No, it is not your imagination. Rates are on the move again, and the direction has been up, rather than down.
Since it has become clear that the ongoing cascade of bailouts will culminate in the mother of all bailouts (currently being hammered out in Congress) mortgage rates have jumped by over .5%.
There’s actually a pretty straightforward reason for this. The bailout, in whatever form it eventually comes to pass, will require a massive outlay of funds – somewhere between 700 Million – 1.3 Trillion dollars. And much of it will be financed by an increase in government borrowing. For sure.
And therein lies the rub, and the reason, for the recent rise in mortgage rates.

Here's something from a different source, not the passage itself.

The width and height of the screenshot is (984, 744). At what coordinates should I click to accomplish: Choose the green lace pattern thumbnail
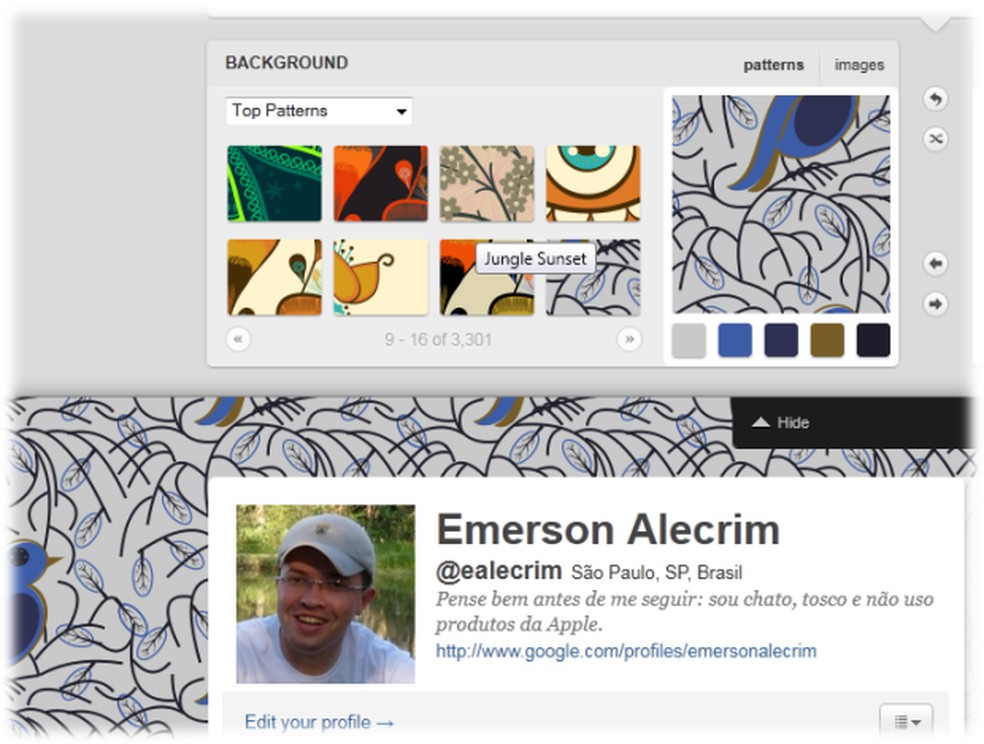pos(275,183)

In borrowing more, the government is (in effect) expanding the money supply; either by literally putting more dollars in circulation, or by creating a perception in world markets that they will, or will have to, in order to repay the debt.
And expanding the supply of dollars is inflationary – More dollars floating around means the dollars the Federal government uses to pay back these debts will be worth less (For evidence of this in action: Just yesterday the dollar recorded its largest ever one day drop.)
Accordingly, the buyers of this debt will demand a higher rate of return to compensate for a less valuable currency.
And this flows through to the mortgage markets, as investors, concerned they also may be repaid in less valuable dollars, demand higher interest rates.
In other words, investors in mortgage-backed investments are saying to the market: "If you might be paying me back in dollars that are worth less, we want more of them."
And so rates rise as a result. Not lost on us is the irony in the fact that any government solution to the financial systems (ahem) issues may push mortgage rates higher, not lower.